This is where the debate about a combined OMS-EMS comes in. For the many buy-side firms now balancing both OMSes and EMSes on their desktops, would it be easier to have one system with more seamless integration between the different types of functions? Some say yes, but others say that to remain cutting edge, EMSes will have to continue to be lightweight standalone systems that can be easily modified on the fly. Meanwhile, even without the building of a super EMS-OMS system the products are inching into each other’s spaces, TABB Group’s Johnson notes.
THE CONGLOMERATESFor BNY ConvergEx, ITG and royal blue, the tools for creating a combined OMS-EMS are all in place. The next step will come when these companies reveal how and if they will put the pieces together.
Quinlan, of BNY ConvergEx’s Eze Castle, sees a definite benefit of merging the two systems.

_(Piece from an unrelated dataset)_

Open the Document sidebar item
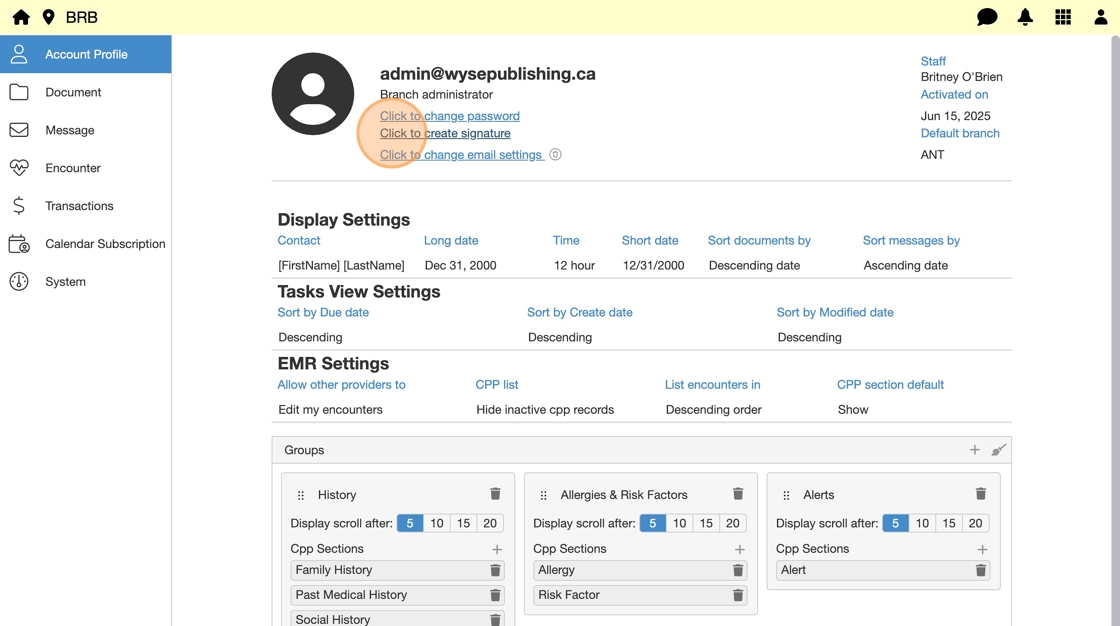Screen dimensions: 1120x626 coord(73,92)
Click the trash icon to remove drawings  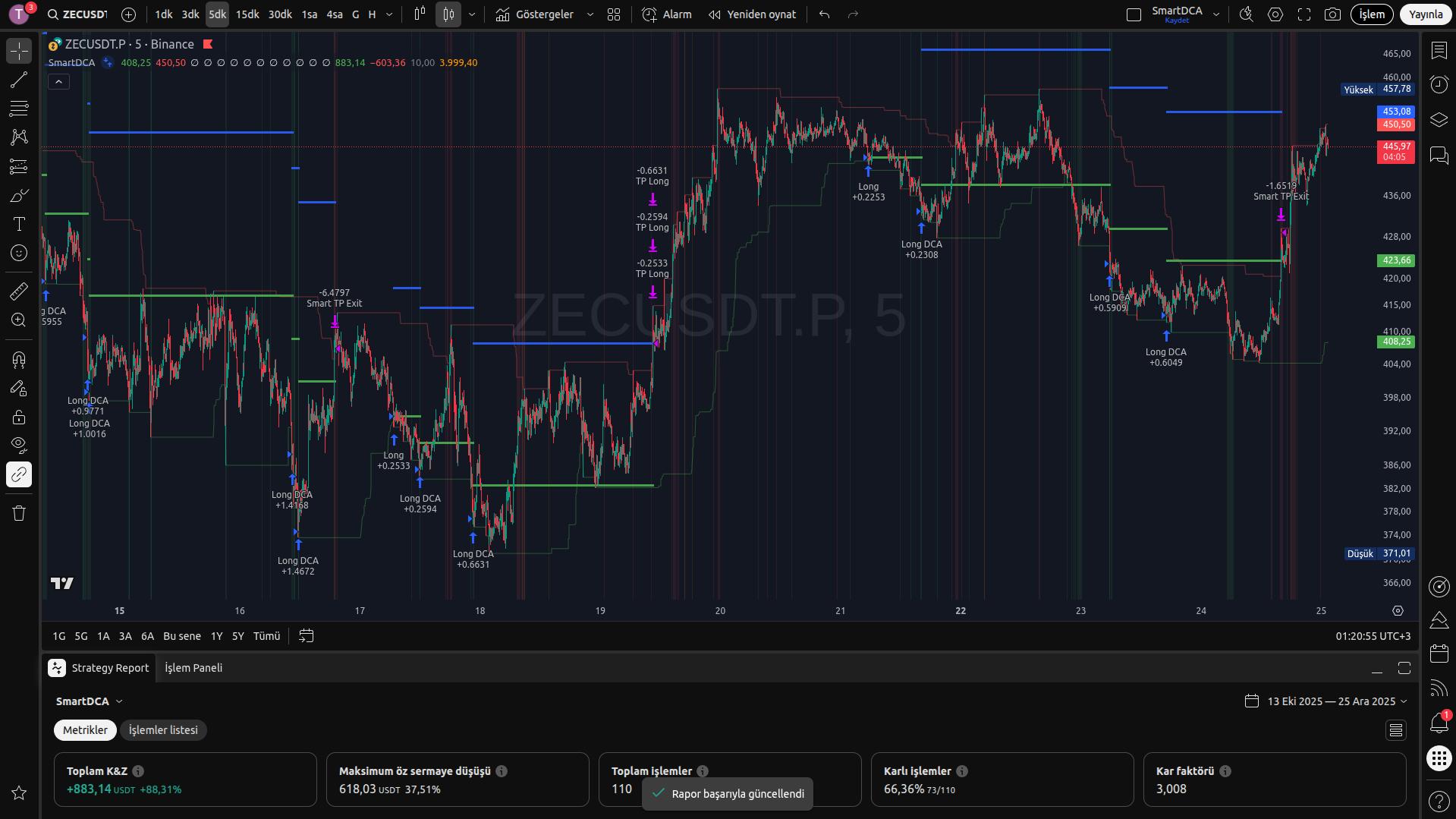19,513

“Today’s interaction between OMS and EMS often involves a complex shift of hands to another keyboard and different screen rules,” says Quinlan. “Clients are getting sick of jumping across vendors. When you own the code, you can kill the concept of different systems for different parts of the process, reduce the swivel effect by consolidating desktop space and get rid of the extra key strokes. Ultimately, you’re talking about bringing together tools like TCA [transaction cost analysis], DMA [direct market access], EMS, or crossing and embedding these things into one OMS platform.”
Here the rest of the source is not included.